President Trump will use the power of his office to empower students who want to pray in their schools — and remind public schools they risk losing federal funds if they violate their students' rights to religious expression.
He will host a group of students from Christian, Jewish and Muslim faiths in the Oval Office to commemorate National Religious Freedom Day on Thursday. Each of them has suffered discrimination for practicing their religion at school, officials said.
In an exclusive interview with NPR, White House Director of the Domestic Policy Council Joe Grogan said existing provisions to protect school prayer established under the No Child Left Behind law have been eroded over time with a hostility to religion and religious institutions.
"We're trying across the board to invite religious institutions and people of faith back into the public square and say, 'Look, your views are just as valid as anybody else's,' " Grogan said. " 'And, by the way, they're protected by the First Amendment to the Constitution.' "
Trump will announce that the Department of Education will be sending a letter to education secretaries and officials in all 50 states reminding them that students and teachers can't be discriminated against for practicing their First Amendment religious rights.
They will also update 2003 guidance regarding prayer in public schools. The administration also plans to streamline and mandate a federal complaint process that students can use to alert authorities when they've been discriminated against.
There is no change to existing law or regulations, but the White House says it wants to empower students and teachers to exercise their rights.
The event comes as Trump works to shore up his support among evangelical Christians and other religious freedom advocates ahead of the 2020 presidential election.
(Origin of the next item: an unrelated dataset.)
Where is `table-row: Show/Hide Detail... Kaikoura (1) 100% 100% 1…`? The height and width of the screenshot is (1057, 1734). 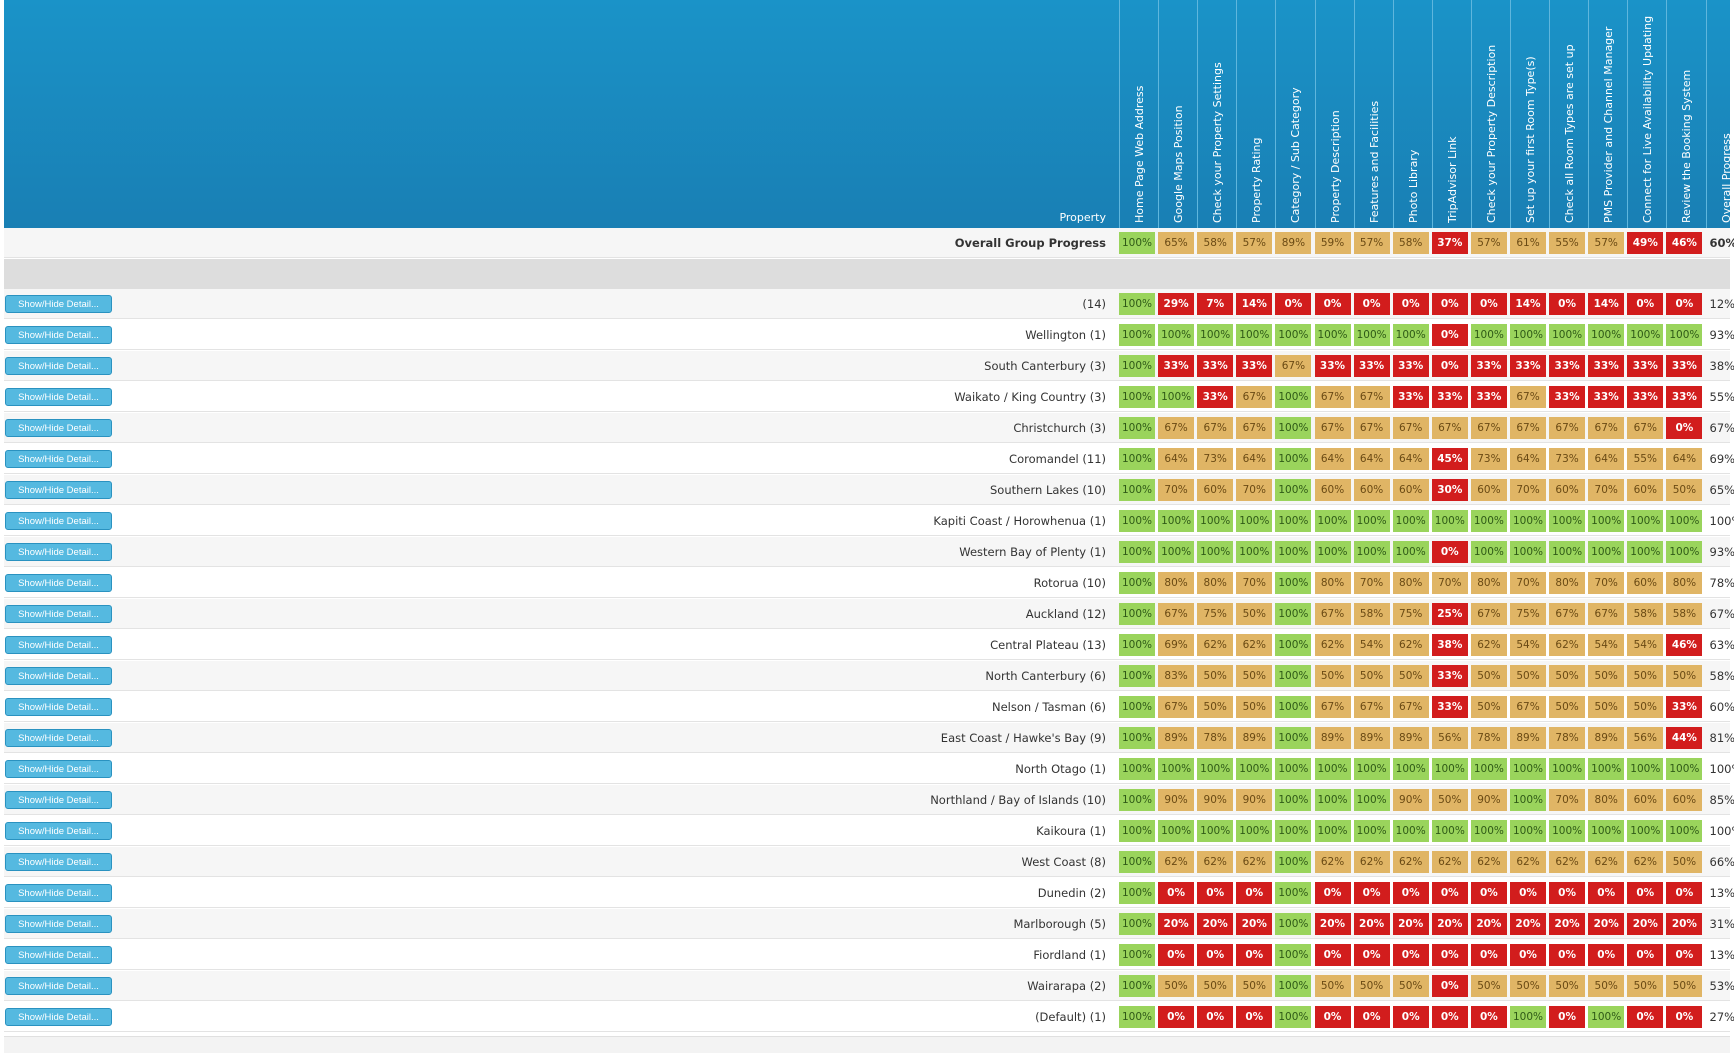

Last month, evangelical magazine Christianity Today ran an editorial calling Trump "morally lost" and argued that he should be removed from office.
The U.S. Supreme Court banned school-sponsored prayer in public schools in a 1962 decision, saying that it violated the First Amendment. But students are allowed to meet and pray on school grounds as long as they do it privately and don't try to force others to do the same.
White House officials say there is still a great deal of misunderstanding about what is allowed and not allowed when it comes to religious expression in public schools.
They cited several recent examples of concern, including a Utah 9-year-old who was forced to remove the cross of ashes from his forehead on Ash Wednesday. The teacher later apologized, and said she didn't realize it was a religious symbol.
Grogan emphasized that no one should underestimate the power of bringing these students into the Oval Office while the president addresses the importance of protecting their religious beliefs.
"Whenever the president, the United States draws his megaphone upon a subject, people will pay attention," Grogan said. "It's important for all Americans, parents, teachers, administrators and citizens to understand that the First Amendment protects religious beliefs and protects people in expressing their spiritual life in the public square."